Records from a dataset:
# # # # #

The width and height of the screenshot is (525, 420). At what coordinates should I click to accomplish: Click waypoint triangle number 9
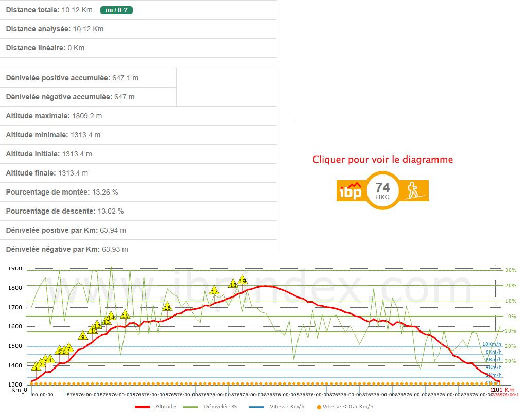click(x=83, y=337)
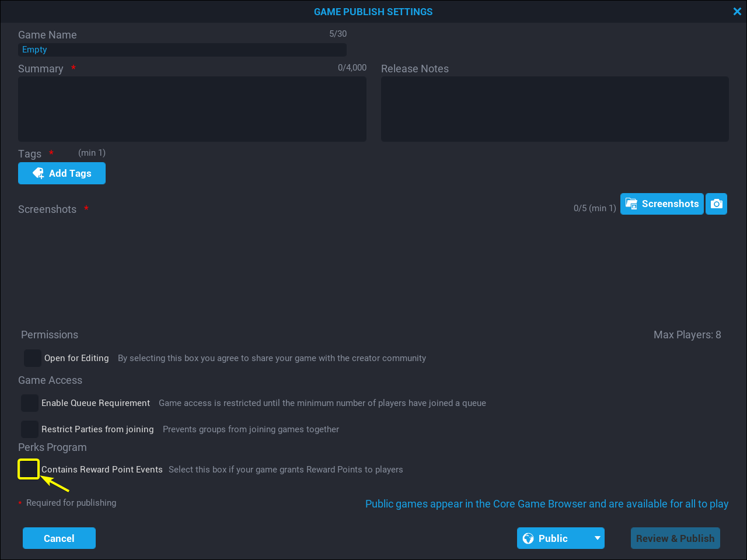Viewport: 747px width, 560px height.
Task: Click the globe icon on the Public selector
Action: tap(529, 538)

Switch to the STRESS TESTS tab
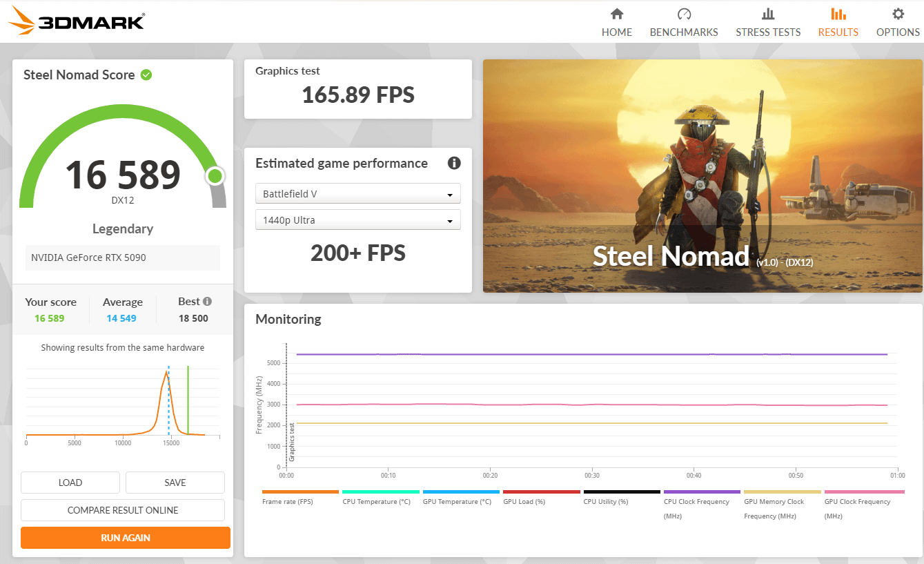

# # # # #

## Your objective
Copy all the data exactly as written, but skip any picture.

## Reply
The width and height of the screenshot is (525, 420). At what coordinates should I click to accomplish: Click waypoint triangle number 9
click(x=83, y=337)
Viewport: 747px width, 560px height.
Task: Click the globe icon on the Public selector
Action: tap(529, 538)

Switch to the STRESS TESTS tab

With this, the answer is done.